Proposes REFRAG Framework: The first efficient decoding framework specifically designed for RAG applications, supporting context compression and expansion at arbitrary positions
Chunk Embedding Compression Technique: Uses precomputed compressed chunk embeddings to replace original tokens, achieving significant latency and memory optimization
Selective Compression Strategy: A reinforcement learning-based policy network that dynamically determines which chunks should maintain their original form
Significant Performance Gains: Achieves 30.85× TTFT acceleration, 16× context window expansion, with no performance degradation
Comprehensive Validation: Effectiveness verified across multiple tasks including RAG, multi-turn dialogue, and long document summarization
Given an input sequence x₁, x₂, ..., xₜ containing T tokens, where the first q tokens represent the primary input (e.g., query) and the remaining s tokens represent context (e.g., retrieved passages), satisfying q + s = T. The objective is to efficiently generate responses while minimizing TTFT latency and memory usage.
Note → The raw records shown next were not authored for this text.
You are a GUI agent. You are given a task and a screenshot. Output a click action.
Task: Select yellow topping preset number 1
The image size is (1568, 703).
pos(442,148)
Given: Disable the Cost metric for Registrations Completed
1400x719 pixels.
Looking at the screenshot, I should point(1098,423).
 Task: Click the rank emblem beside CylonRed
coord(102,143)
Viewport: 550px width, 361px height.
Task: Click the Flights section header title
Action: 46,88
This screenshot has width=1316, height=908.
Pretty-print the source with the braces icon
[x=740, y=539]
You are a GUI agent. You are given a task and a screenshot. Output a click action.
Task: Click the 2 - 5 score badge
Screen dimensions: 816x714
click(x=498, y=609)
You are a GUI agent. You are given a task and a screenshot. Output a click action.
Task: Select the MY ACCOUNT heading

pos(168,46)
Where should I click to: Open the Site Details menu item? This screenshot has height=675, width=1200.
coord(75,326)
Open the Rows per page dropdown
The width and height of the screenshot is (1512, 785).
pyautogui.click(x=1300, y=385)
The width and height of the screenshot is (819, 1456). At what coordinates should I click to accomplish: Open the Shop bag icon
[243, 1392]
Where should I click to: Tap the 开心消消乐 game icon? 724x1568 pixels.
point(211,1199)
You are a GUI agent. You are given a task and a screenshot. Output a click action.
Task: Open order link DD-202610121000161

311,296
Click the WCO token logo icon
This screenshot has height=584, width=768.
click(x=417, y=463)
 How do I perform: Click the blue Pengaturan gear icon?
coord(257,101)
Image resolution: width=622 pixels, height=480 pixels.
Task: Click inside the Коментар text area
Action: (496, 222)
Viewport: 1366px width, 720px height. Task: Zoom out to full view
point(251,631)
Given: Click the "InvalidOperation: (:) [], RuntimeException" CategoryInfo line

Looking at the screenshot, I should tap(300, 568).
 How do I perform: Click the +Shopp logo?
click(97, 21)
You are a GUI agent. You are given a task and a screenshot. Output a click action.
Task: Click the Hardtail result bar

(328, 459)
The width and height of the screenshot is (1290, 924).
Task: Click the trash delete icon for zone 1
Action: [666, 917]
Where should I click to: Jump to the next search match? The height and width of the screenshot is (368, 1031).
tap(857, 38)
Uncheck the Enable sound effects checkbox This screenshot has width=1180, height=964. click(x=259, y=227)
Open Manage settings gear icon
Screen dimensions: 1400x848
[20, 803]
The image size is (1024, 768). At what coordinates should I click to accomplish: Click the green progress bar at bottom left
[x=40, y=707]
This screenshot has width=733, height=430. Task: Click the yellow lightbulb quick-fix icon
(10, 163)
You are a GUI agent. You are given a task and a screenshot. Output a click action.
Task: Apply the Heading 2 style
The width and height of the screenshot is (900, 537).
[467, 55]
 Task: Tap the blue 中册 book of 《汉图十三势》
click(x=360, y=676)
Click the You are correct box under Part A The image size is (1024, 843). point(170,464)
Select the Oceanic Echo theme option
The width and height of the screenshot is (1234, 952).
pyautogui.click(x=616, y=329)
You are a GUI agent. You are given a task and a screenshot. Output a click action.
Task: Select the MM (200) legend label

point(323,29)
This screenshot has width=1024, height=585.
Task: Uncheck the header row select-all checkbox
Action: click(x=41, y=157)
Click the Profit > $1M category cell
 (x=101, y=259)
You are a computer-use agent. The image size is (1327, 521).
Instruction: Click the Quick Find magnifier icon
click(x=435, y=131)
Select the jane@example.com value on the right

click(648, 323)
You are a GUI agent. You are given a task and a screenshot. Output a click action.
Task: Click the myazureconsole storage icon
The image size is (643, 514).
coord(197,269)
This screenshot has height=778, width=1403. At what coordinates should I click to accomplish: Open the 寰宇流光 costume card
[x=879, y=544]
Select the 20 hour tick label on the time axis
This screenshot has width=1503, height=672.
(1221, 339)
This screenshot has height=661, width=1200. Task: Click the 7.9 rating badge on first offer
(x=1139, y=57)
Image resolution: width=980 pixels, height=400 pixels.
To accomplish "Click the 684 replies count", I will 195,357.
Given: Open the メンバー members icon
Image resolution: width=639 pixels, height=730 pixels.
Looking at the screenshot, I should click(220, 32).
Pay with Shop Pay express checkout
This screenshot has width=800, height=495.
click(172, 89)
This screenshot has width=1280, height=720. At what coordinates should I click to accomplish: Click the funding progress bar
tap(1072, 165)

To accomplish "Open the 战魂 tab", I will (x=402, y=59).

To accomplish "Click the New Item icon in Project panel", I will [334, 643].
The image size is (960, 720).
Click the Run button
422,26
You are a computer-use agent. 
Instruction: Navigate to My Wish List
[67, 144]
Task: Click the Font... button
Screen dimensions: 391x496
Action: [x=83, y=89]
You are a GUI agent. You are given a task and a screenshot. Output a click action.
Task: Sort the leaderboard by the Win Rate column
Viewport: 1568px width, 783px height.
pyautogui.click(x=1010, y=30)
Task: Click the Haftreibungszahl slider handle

Arbitrary Position Compression: Overcomes the limitation of existing methods that only support prefix compression, enabling compression and expansion at any context position
Precomputation Reuse: Chunk embeddings can be precomputed and cached, avoiding repeated computational overhead
Adaptive Compression Rate: Dynamically adjusts compression rate through RL policy without requiring chunk embedding recalculation
Preserves Autoregressive Properties: Maintains the causal structure of the decoder, supporting multi-turn dialogue and summarization tasks
The paper presents attention visualization results confirming that in RAG scenarios, attention values between different passages are significantly lower than intra-passage attention, validating the block-diagonal sparsity assumption.
The paper cites extensive related work, primarily including:
Guu et al. (2020) - REALM retrieval-augmented pretraining
Borgeaud et al. (2022) - RETRO large-scale retrieval-augmented generation
Yen et al. (2024) - CEPE parallel context encoding
Touvron et al. (2023) - LLaMA base models
Overall Assessment: This is a high-quality research paper that proposes an innovative solution to efficiency bottlenecks in RAG systems. The method design is sound, experimental validation is comprehensive, and practical value is significant, making important contributions to the field's development.